**EXERCISE DETAILS**
Please rewrite the lines below, swapping "GUI agent" for "desktop assistant" wherever it appears and leaving everything else unchanged.

**DATASET**
····················

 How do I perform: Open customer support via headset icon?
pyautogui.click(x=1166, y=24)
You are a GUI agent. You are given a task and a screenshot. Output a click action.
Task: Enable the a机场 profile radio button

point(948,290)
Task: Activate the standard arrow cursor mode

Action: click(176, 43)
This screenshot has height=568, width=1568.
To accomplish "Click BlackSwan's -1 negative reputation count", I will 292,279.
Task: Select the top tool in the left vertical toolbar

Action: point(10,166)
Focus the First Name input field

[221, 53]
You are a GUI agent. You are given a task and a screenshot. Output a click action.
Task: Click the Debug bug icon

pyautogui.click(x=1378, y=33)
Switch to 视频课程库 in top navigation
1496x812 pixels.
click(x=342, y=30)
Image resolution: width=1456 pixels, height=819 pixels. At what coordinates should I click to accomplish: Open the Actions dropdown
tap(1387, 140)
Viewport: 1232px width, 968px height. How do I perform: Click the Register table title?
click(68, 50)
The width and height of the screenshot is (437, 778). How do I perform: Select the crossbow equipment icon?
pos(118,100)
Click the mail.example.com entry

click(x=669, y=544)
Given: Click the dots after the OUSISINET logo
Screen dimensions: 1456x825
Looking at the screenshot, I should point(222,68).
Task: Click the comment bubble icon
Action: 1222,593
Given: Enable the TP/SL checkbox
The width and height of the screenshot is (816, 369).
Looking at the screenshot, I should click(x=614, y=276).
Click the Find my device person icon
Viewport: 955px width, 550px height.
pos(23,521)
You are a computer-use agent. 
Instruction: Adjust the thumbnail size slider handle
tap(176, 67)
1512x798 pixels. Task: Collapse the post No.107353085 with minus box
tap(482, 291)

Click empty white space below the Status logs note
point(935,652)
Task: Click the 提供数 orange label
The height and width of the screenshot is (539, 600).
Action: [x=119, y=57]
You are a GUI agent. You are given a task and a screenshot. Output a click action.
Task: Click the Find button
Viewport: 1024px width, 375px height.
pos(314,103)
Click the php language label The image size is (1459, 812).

····················

**SOLVED EXERCISE**
 How do I perform: Open customer support via headset icon?
pyautogui.click(x=1166, y=24)
You are a desktop assistant. You are given a task and a screenshot. Output a click action.
Task: Enable the a机场 profile radio button

point(948,290)
Task: Activate the standard arrow cursor mode

Action: click(176, 43)
This screenshot has height=568, width=1568.
To accomplish "Click BlackSwan's -1 negative reputation count", I will 292,279.
Task: Select the top tool in the left vertical toolbar

Action: point(10,166)
Focus the First Name input field

[221, 53]
You are a desktop assistant. You are given a task and a screenshot. Output a click action.
Task: Click the Debug bug icon

pyautogui.click(x=1378, y=33)
Switch to 视频课程库 in top navigation
1496x812 pixels.
click(x=342, y=30)
Image resolution: width=1456 pixels, height=819 pixels. At what coordinates should I click to accomplish: Open the Actions dropdown
tap(1387, 140)
Viewport: 1232px width, 968px height. How do I perform: Click the Register table title?
click(68, 50)
The width and height of the screenshot is (437, 778). How do I perform: Select the crossbow equipment icon?
pos(118,100)
Click the mail.example.com entry

click(x=669, y=544)
Given: Click the dots after the OUSISINET logo
Screen dimensions: 1456x825
Looking at the screenshot, I should point(222,68).
Task: Click the comment bubble icon
Action: 1222,593
Given: Enable the TP/SL checkbox
The width and height of the screenshot is (816, 369).
Looking at the screenshot, I should click(x=614, y=276).
Click the Find my device person icon
Viewport: 955px width, 550px height.
pos(23,521)
You are a computer-use agent. 
Instruction: Adjust the thumbnail size slider handle
tap(176, 67)
1512x798 pixels. Task: Collapse the post No.107353085 with minus box
tap(482, 291)

Click empty white space below the Status logs note
point(935,652)
Task: Click the 提供数 orange label
The height and width of the screenshot is (539, 600).
Action: [x=119, y=57]
You are a desktop assistant. You are given a task and a screenshot. Output a click action.
Task: Click the Find button
Viewport: 1024px width, 375px height.
pos(314,103)
Click the php language label The image size is (1459, 812).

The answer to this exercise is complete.